Single-incision laparoscopic endorectal pull-through for Hirschsprung disease: a prospective institutional study and systematic review with meta-analysis
Single-incision laparoscopic endorectal pull-through for Hirschsprung disease: a prospective institutional study and systematic review with meta-analysis

Single-incision laparoscopic endorectal pull-through for Hirschsprung disease: a prospective institutional study and systematic review with meta-analysis

Surg Endosc. 2025 Sep 29. doi: 10.1007/s00464-025-12114-4. Online ahead of print.

ABSTRACT

BACKGROUND: Single-incision laparoscopic endorectal pull-through (SILEP) has emerged as an alternative to conventional laparoscopic surgery for Hirschsprung disease (HSCR), offering improved cosmetic outcomes with comparable efficacy.
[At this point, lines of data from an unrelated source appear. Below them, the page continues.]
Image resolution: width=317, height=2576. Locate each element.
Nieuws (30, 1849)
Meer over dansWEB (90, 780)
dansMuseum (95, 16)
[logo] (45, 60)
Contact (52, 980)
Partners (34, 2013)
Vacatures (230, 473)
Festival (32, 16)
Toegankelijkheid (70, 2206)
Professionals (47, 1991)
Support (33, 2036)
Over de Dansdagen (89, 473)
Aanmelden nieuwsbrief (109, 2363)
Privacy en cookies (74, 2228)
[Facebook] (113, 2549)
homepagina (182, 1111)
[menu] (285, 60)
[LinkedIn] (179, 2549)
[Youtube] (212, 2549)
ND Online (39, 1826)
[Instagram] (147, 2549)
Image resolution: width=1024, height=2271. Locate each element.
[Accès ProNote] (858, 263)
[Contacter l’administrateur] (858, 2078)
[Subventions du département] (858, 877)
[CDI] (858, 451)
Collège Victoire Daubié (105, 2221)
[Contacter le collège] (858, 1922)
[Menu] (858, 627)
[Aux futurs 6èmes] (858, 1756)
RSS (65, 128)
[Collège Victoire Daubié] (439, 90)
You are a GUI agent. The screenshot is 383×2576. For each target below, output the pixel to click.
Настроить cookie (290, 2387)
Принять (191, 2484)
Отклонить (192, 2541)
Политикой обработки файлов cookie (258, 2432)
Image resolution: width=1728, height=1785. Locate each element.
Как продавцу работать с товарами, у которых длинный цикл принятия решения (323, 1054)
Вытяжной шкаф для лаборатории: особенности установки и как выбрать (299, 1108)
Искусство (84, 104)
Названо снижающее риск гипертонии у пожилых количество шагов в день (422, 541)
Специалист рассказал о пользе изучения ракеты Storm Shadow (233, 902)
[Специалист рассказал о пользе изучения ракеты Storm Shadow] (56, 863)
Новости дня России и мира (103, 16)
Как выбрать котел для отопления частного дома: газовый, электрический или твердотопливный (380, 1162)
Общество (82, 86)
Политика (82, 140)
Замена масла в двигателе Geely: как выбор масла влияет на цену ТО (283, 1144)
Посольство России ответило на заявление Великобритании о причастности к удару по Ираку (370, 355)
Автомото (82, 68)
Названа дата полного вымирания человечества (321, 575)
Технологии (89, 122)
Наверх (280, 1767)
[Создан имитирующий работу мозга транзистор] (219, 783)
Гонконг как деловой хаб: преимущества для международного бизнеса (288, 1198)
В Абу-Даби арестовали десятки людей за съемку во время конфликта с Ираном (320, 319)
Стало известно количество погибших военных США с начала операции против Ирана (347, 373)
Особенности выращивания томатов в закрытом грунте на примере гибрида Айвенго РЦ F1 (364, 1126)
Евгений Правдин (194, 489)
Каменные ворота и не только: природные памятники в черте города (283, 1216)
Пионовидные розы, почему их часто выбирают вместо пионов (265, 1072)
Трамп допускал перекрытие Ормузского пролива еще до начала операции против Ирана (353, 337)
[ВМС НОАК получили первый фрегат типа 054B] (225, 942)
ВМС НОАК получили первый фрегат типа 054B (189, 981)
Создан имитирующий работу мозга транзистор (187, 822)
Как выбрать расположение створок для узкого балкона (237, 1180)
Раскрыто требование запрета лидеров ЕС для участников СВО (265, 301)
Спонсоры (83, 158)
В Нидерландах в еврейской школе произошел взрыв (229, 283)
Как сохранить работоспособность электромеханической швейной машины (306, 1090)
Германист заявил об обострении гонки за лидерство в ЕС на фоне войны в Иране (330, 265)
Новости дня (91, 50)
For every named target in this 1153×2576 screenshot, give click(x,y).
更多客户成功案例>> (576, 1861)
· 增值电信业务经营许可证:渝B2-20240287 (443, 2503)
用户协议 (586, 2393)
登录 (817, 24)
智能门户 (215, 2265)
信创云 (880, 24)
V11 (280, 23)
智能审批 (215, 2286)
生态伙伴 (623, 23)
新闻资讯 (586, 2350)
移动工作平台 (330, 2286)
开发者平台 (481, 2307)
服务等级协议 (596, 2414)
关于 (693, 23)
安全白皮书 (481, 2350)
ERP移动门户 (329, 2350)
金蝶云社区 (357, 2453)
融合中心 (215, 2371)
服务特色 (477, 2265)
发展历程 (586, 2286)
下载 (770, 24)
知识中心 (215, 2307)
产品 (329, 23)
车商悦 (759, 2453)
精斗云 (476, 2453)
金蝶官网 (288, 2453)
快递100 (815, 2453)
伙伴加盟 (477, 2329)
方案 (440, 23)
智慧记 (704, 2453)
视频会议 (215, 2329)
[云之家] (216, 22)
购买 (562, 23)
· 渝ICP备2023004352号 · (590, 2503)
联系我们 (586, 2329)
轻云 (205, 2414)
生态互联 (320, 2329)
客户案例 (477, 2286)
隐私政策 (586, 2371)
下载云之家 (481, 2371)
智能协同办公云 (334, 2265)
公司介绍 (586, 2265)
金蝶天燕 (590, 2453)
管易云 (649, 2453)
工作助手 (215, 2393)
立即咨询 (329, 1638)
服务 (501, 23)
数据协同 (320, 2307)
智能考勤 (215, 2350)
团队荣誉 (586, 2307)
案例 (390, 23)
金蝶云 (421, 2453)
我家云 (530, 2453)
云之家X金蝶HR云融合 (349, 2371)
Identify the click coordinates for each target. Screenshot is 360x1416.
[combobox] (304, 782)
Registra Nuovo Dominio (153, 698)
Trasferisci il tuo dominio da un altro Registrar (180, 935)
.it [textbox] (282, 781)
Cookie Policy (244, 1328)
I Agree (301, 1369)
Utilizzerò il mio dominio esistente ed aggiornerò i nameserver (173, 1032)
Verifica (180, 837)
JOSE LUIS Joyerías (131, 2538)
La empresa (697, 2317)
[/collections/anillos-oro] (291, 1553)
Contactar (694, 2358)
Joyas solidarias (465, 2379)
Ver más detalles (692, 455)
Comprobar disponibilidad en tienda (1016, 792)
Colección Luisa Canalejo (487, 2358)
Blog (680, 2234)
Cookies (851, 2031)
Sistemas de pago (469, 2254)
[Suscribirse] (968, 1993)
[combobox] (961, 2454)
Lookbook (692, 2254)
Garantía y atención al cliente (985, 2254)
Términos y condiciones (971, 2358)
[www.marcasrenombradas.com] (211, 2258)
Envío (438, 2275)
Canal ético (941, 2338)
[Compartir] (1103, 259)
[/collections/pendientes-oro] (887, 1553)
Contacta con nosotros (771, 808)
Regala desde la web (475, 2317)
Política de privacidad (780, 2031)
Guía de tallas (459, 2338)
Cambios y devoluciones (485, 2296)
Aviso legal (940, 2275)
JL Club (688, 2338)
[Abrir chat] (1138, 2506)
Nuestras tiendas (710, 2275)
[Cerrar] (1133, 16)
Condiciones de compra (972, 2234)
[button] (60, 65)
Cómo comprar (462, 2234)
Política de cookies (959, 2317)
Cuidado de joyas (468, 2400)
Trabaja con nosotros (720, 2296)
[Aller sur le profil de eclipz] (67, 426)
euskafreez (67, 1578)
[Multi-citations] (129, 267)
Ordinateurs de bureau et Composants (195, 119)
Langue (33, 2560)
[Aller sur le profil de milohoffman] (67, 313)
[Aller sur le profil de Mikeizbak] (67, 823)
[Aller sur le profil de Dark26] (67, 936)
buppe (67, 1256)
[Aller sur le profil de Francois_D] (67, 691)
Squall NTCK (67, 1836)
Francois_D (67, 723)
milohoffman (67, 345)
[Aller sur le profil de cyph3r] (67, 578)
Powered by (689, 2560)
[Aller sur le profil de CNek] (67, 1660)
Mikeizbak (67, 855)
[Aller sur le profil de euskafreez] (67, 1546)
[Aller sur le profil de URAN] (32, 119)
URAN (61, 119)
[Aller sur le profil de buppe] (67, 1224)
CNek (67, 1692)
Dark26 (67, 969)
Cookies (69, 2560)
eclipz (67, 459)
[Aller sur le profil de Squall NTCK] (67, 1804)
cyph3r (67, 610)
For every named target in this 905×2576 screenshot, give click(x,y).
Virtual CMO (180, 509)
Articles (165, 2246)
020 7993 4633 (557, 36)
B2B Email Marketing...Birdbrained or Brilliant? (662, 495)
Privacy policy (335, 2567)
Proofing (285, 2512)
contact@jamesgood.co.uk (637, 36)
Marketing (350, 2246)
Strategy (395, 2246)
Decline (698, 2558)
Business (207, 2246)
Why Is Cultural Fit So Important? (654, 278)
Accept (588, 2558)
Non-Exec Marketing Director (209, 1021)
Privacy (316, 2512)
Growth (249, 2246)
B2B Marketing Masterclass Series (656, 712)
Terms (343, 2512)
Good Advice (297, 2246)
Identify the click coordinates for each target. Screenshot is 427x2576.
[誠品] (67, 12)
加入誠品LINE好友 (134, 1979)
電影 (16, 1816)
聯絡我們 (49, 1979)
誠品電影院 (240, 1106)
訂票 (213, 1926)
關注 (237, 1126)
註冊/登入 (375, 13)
However, its adoption remains limited, and evidence supporting its long-term safety and functional outcomes is sparse. This study presents our institutional experience with SILEP, alongside a systematic review and meta-analysis evaluating perioperative outcomes, postoperative complications, bowel function, and cosmesis.

PATIENTS AND METHODS: A prospective study was conducted at our institution involving 93 pediatric patients diagnosed with HSCR, who underwent SILEP between 2020 and 2021. Demographic data, perioperative details, and postoperative outcomes, including bowel function score (Rintala) and cosmetic results (Manchester Scar Scale), were prospectively collected and analyzed. Additionally, a systematic review and meta-analysis were performed following PRISMA guidelines, pooling data from nine studies comprising 420 patients.

RESULTS: The mean operative time was 70.0 ± 30.3 min, significantly shorter than the pooled estimate from the meta-analysis (166.44 min; 95% CI 137.74-195.14, p < 0.001). No intraoperative complications or conversions were recorded. The mean hospital stay was 5.23 ± 2.69 days, consistent with prior reports. Enterocolitis occurred in 16.1% of cases, comparable to the pooled estimate (12%; 95% CI 7-21%). Among patients aged ≥ 4 years (n = 64), 84% achieved good to excellent bowel function scores. The mean Manchester Scar Score was 5.73 ± 1.38.

CONCLUSION: SILEP is a safe, effective, and cosmetically superior approach for HSCR, with favorable perioperative outcomes and functional results. Our findings, supported by meta-analysis data, reinforce the feasibility of SILEP as a viable alternative for HSCR management.